◆ Passage to read ◆
The inspectors reviewed OSS-0274.00.00-0017, Rev. 1, Oconee Commitment Management Specification for License Renewal Aging Management Programs, and OSS-0274.00.00-0004, Rev. 1, Oconee Reactor Coolant System Aging Management Review for License Renewal. Inspectors also reviewed PIP 08-06116.

The inspectors identified an observation associated with the completion status of this program which is discussed in further details in section 4OA5.1.b(8) of this inspection report.

ONS CALCULATION 4.49 - TREATED WATER STAINLESS STEEL INSPECTION

[NRC MEMORANDUM COMMITMENT NO. 9]: This commitment specified that prior to the period of extended operation, a one-time volumetric inspection of a length of susceptible stainless steel piping locations and a one-time visual inspection of the interior of a valve in the Treated Water Systems would be performed. These inspections would be performed to check for loss of material due to pitting corrosion and cracking due to stress corrosion of stainless steel piping and valves. This volumetric examination would include a stainless steel weld and heat affected zone as this was a more likely location for stress corrosion cracking to occur. In addition to the volumetric examination, a visual examination of the interior of a valve would be conducted to determine the presence of pitting corrosion.

The inspectors reviewed the licensing basis, program basis documents, administrative and implementing procedures to verify that the inspections were performed as described in the license renewal application and the corresponding NRC Safety Evaluation Report.

The inspectors interviewed licensee personnel to discuss the selection process for the inspection points within the scope of the program and verify consistency with the licensing basis. The inspectors also reviewed a sample of volumetric and visual inspection results to verify that the examination and evaluation of results were performed in accordance with the implementing procedures.

The status of administrative action items associated with the implementation of this commitment was considered complete for Units 1, 2, and 3 in the licensees CAP.

NRC MEMORANDUM COMMITMENT NO 13 - PLANT SPECIFIC INTERNALS DUCTILITY ANALYSIS: This commitment specified prior to period of extended operation, a plant-specific analysis would be developed to demonstrate that, under LOCA and seismic loading and irradiation accumulated at the expiration of the period of extended operation, the reactor vessel internals would have adequate ductility to absorb local strain at the region of maximum stress intensity and would meet the deformation limits through the period of extended operation.

The inspectors identified an observation associated with the completion status of this program which is discussed in further details in section 4OA5.1.b(9) of this inspection report.

ONS TIME-LIMITED AGING ANALYSIS (TLAA) ACTIVITIES: The inspectors selected a sample of TLAAs to verify that any pending actions identified during the review of the license renewal application and due prior to the period of extended operation were completed as described in the license renewal application and the NRC Safety Evaluation Report. The TLAAs selected for review are listed below:

  • ONS Calculation 4.8 - Containment Liner Plate Penetrations - Thermal Cycles
  • ONS Calculation 4.9 - Containment Post-Tensioning System - Pre-Stress Loss
  • ONS Calculation 4.12 - Cranes and Controls of Heavy Loads
  • ONS Calculation 4.16 - Environmental Qualification of Electrical Equipment
  • ONS Calculation 4.37.1 and 4.37.2 [NRC Memorandum Commitment No. 14] -

Thermal Fatigue Management Program

  • ONS Calculation 4.39 and 4.40 - Reactor Vessel Integrity

b. Findings and Observations

No findings were indentified.

(Entries on finding words and elements)
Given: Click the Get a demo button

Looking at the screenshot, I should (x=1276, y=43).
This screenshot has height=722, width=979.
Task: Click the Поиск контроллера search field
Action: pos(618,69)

◆ What this task involves ◆
Write what comes next in the inspection report above on Oconee license renewal commitments, picking up after its final sentence.

◆ Expected answer ◆
Based on the sample selected for review, with the exception of two commitments (SSF Diesel Fuel Oil Tank Inspection and Plant Specific Internals Ductility Analysis) the inspectors determined that the licensee had completed, or was on track to complete, the necessary tasks to meet the license renewal commitments, license conditions, and regulatory requirements associated with the issuance of the renewed operating license at Oconee Nuclear Plant Units 1, 2, and 3. With the exception of the Reactor Vessel Internals Inspection Program, the inspectors determined that the licensee had established the required Aging Management Programs (AMPs) for in-scope structures, systems, and components in order to maintain their identified function(s) through the period of extended operation (PEO) of Units 1, 2, and 3. The inspectors determined that the planned inspection activities required for Unit 1, 2, and 3 prior to the PEO of the respective units, were being tracked in the Corrective Action Program (CAP) or work control process.

The inspectors also determined that changes to license renewal commitments were performed in accordance with applicable regulatory requirements.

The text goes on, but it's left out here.